Benford's Law Calculator

Analyze digit distribution and test conformity with Benford's Law

Input Data

Enter Your Data Numbers

Enter positive numbers. The calculator will extract the first digit from each number.

Benford's Law

Formula

P(d) = log₁₀(1 + 1/d)

Probability that digit d appears as the first digit

Expected Distribution

Digit 1:30.10%

Digit 2:17.61%

Digit 3:12.49%

Digit 4:9.69%

Digit 5:7.92%

Digit 6:6.69%

Digit 7:5.80%

Digit 8:5.12%

Digit 9:4.58%

Applications

🔍

Fraud detection in financial data

📊

Data quality assessment

🏛️

Election data analysis

🧮

Scientific data validation

💰

Accounting data verification

Understanding Benford's Law

What is Benford's Law?

Benford's Law, also known as the first-digit law, states that in many naturally occurring collections of numbers, the leading digit d occurs with probability P(d) = log₁₀(1 + 1/d).
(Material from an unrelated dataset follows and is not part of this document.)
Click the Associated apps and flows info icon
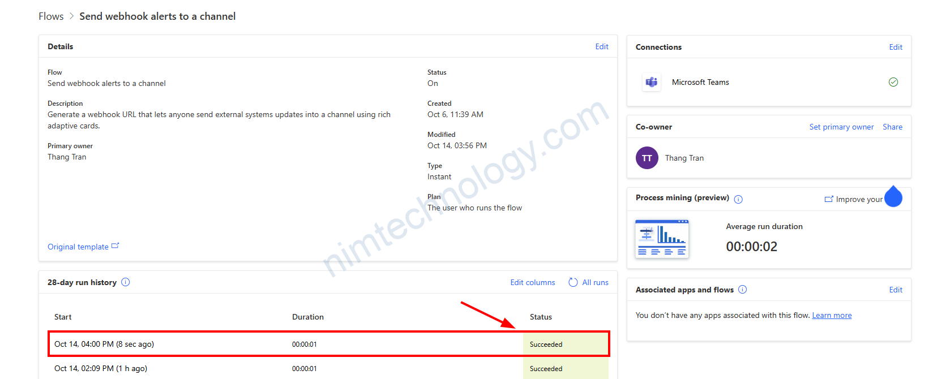 pyautogui.click(x=743, y=290)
This means that the digit 1 appears as the first digit about 30% of the time, while 9 appears only about 4.6% of the time.

When Does It Apply?

✓Data spanning several orders of magnitude
✓Natural, unmanipulated datasets
✓Financial and accounting data
✓Population data, scientific measurements

Mathematical Foundation

The law emerges from the assumption that the logarithms of the numbers follow a uniform distribution. On a logarithmic scale, the interval [log(1), log(2)] is wider than [log(9), log(10)], explaining why smaller digits appear more frequently.

Probability Formula

P(d) = log₁₀(d+1) - log₁₀(d)

P(d) = log₁₀((d+1)/d)

P(d) = log₁₀(1 + 1/d)

Chi-Square Test

The chi-square goodness-of-fit test compares your observed frequencies with Benford's expected frequencies. A low p-value (< 0.05) suggests your data significantly deviates from Benford's Law.

Real-World Examples

Data That Follow Benford's Law:

• Stock prices and market data
• Population figures
• Physical constants
• Fibonacci sequence
• Tax return data
• Scientific measurements

Data That Don't Follow:

• Telephone numbers
• Heights and weights
• Lottery numbers
• Data with imposed limits
• Small datasets
• Artificially generated data